Turja is thinking of preparing a hard problem for intra AUST programming contest. He asked Alam and Shoaib for ideas. After putting a lot of effort, Alam, also known as a prominent thinker, proposed that providing prime factorization of a number, the task is to find out if the number is prime. Then, Shoaib suggested that it would be more interesting to find out if the number’s a cube.
Finally, hearing from both them, Turja, man of wisdom decided to come up with a new problem. Eventually it became a easy one. The problem’s described below-
Given the prime factorization of a number, you have to find out if the number is both a square and a cube number.
The first line contains an integer T denoting the number of test cases. Each of the test cases starts with an integer N indicating the number of primes the factorization has. The second line contains N pair of integers; each odd positioned integer’s one of the prime numbers of the factorization (consider the position of first integer is one). Finally, each even positioned integer is the the power of it’s previous integer.

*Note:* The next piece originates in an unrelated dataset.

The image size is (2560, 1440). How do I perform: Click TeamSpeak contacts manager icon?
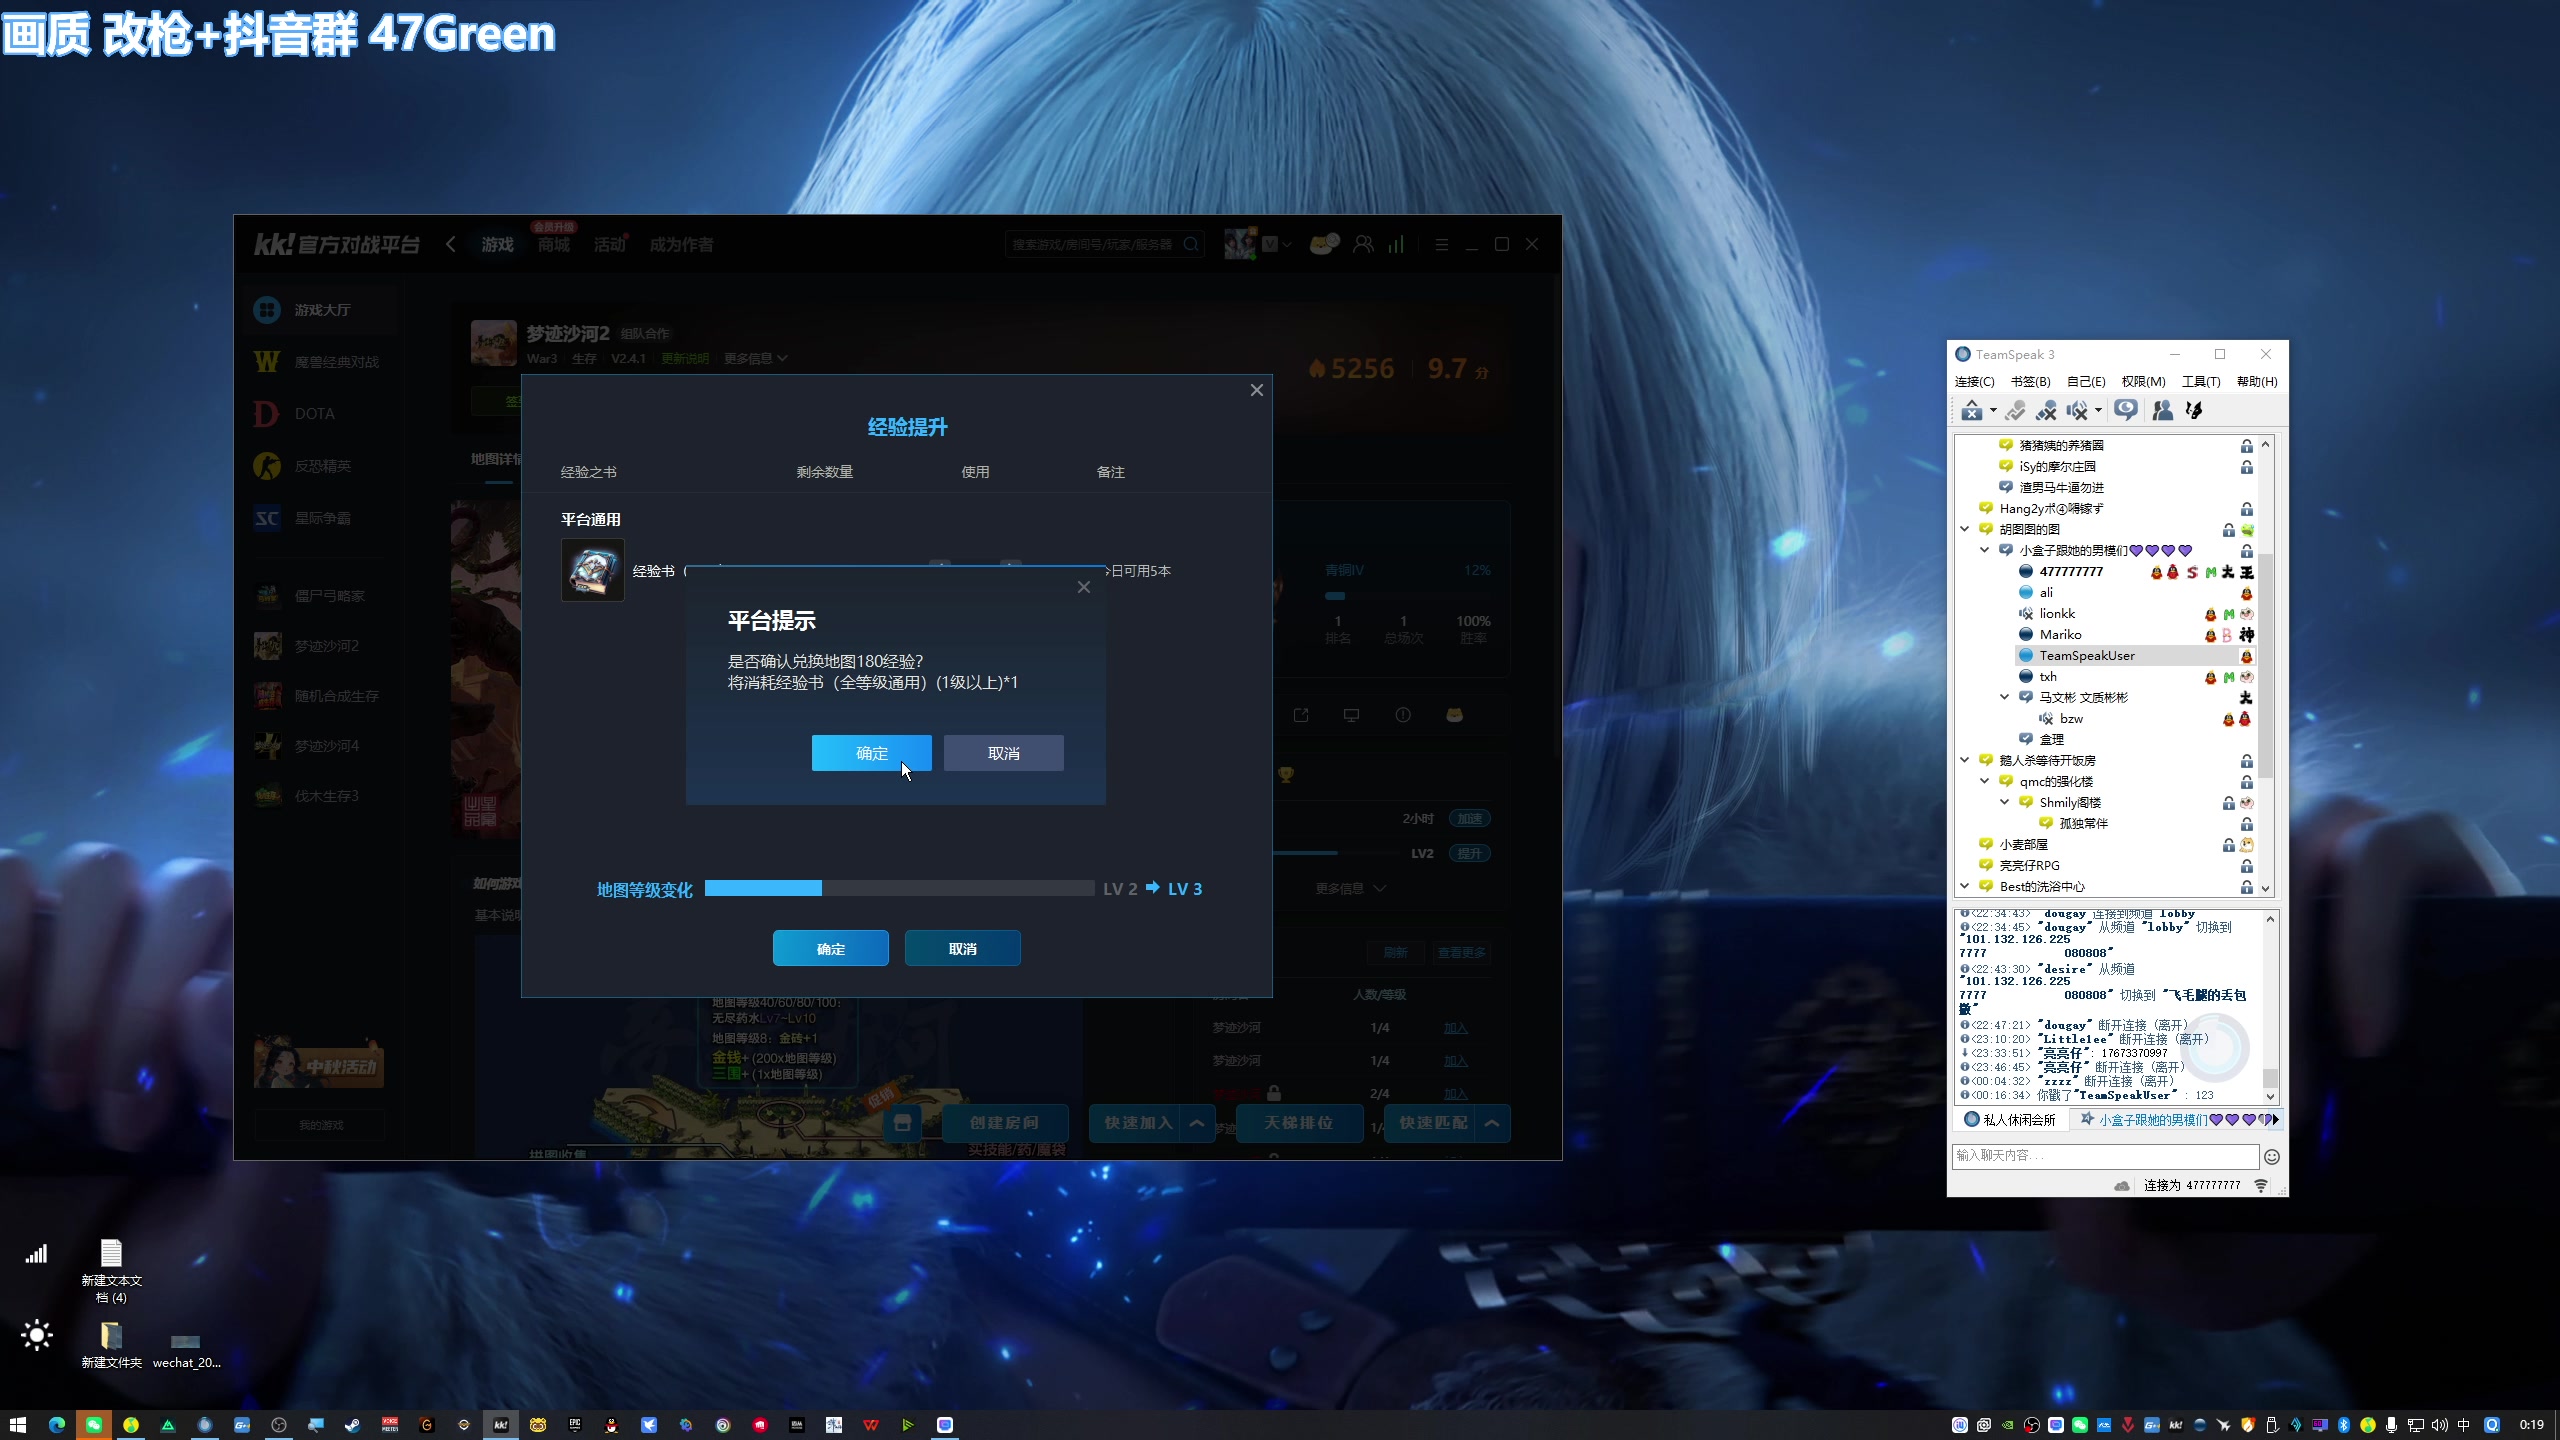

Let’s say the number is 12. The prime factorization of 12 is (2^2)*(3^1). So, the input will look like: 2 2 3 1.
1 ≤ T ≤ 1000
1 ≤ N ≤ 100
No prime number and its power will be more than 10^6
For each test case, output a single line “Case N: The number is both square and cube.” (without quotation) if the given number is both square and cube and “Case N: The number does not meet expectation.” (without quotation) otherwise, where N is the test number (starting from 1). See examples for clarification.
5 1 19 19 2 5 28 47 484 1 49 1152 5 3 484 5 193 53 22 67 61 2 3 1 2 6
Case 1: The number does not meet expectation. Case 2: The number does not meet expectation. Case 3: The number is both square and cube. Case 4: The number does not meet expectation. Case 5: The number is both square and cube.